Treating muscular diseases with AAV-based gene therapy is a fine balance; massive doses are needed to make a therapeutic impact, which increases the chance of adverse reactions, says Crudele. “You truly have to hit every single cell, which means that you have to give these really huge doses.”
Some researchers are tackling this problem by tweaking AAV vectors to deliver working genes to cells more efficiently, reducing the need for large doses. In 2021, researchers genetically altered the AAV vectors themselves3. When they injected each vector into mice with Duchenne muscular dystrophy, they found that one of the modified vectors reached muscle tissue ten times more efficiently than the standard ones, remaining effective even at low doses.
The end of the dark ages?
Haemophilia — an inherited blood-clotting disorder that affects more than one million people worldwide — has been edging its way to the top of the gene-therapy queue for decades. It is usually treated with regular injections to replace the missing clotting protein. But high costs prevent patients in developing countries, where roughly 80% of haemophilia cases are found, from accessing the treatment. “The majority will die young because of the fact that they can’t access treatment,” says Amit Nathwani, who specializes in gene therapies for haemophilia and other blood disorders at University College London. “For these individuals, gene therapy will be a game-changer.” There are currently at least 12 clinical trials exploring AAV-based gene therapies for haemophilia A and B.

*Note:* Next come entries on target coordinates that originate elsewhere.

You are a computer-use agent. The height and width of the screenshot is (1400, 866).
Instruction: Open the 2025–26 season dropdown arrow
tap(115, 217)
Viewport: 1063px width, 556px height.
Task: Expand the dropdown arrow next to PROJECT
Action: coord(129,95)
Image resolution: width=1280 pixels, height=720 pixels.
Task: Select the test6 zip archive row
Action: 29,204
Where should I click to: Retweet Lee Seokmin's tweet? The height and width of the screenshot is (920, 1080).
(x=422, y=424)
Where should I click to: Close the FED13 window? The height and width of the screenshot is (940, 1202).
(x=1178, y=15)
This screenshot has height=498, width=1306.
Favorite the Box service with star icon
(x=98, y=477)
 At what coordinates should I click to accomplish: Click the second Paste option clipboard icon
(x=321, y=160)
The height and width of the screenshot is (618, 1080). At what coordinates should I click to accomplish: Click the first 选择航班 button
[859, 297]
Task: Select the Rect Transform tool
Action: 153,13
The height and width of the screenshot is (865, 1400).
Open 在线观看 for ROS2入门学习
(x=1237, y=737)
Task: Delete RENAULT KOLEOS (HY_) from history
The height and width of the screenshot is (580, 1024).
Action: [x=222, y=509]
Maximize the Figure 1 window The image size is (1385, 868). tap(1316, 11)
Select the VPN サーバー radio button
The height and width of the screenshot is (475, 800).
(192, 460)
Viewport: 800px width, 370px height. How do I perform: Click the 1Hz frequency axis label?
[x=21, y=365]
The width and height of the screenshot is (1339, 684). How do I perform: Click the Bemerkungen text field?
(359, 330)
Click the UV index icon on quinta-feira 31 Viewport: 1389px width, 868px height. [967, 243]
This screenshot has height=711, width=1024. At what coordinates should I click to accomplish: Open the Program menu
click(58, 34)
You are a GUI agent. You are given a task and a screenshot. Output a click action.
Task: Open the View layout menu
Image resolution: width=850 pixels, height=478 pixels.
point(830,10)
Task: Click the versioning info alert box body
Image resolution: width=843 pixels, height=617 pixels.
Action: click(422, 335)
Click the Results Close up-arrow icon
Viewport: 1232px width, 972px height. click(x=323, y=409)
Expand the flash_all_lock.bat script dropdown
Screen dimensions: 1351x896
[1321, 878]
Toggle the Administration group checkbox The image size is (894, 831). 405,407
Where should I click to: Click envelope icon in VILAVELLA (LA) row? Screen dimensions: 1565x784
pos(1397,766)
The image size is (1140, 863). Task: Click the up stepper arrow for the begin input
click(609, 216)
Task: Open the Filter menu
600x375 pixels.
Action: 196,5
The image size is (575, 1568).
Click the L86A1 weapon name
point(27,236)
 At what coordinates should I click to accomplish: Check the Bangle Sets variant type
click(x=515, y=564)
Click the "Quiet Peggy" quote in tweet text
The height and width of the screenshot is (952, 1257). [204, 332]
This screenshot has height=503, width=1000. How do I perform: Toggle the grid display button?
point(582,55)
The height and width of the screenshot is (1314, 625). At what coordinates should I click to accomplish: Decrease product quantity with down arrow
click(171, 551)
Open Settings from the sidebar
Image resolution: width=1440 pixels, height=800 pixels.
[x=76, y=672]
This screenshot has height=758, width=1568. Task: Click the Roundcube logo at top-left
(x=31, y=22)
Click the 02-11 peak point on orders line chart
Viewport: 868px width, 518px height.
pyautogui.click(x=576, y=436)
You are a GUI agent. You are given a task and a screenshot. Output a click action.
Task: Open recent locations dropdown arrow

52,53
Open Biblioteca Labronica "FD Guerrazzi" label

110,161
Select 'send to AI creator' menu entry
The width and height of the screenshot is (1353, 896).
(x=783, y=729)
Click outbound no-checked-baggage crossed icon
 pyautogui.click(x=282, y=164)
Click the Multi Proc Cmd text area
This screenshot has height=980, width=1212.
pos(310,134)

Nathwani and his team at biotech firm Freeline Therapeutics in Stevenage, UK, are leading trials in the United States and Europe on a haemophilia B gene therapy called FLT180a (verbrinacogene setparvovec). The treatment delivers a functional version of the affected gene inside a synthetic AAV vector. In a 2022 paper4, 90% of trial participants’ clotting protein levels remained high two years after receiving a dose, meaning that they no longer needed regular protein injections. “If you had asked 10 or 12 years ago if we would ever achieve a normal range in haemophilia B patients, I would have said no,” says Nathwani. “We’ve been able to push the frontier.”
With emerging treatments such as FLT180a in the pipeline, the future is beginning to look better for people with debilitating genetic diseases, from blood disorders to eye conditions. And although gene therapy still has a way to go before it becomes a routine treatment, the wave of approvals and clinical trials signal that the dark age of gene therapy could finally be over, says Rasko. “It’s here to stay.”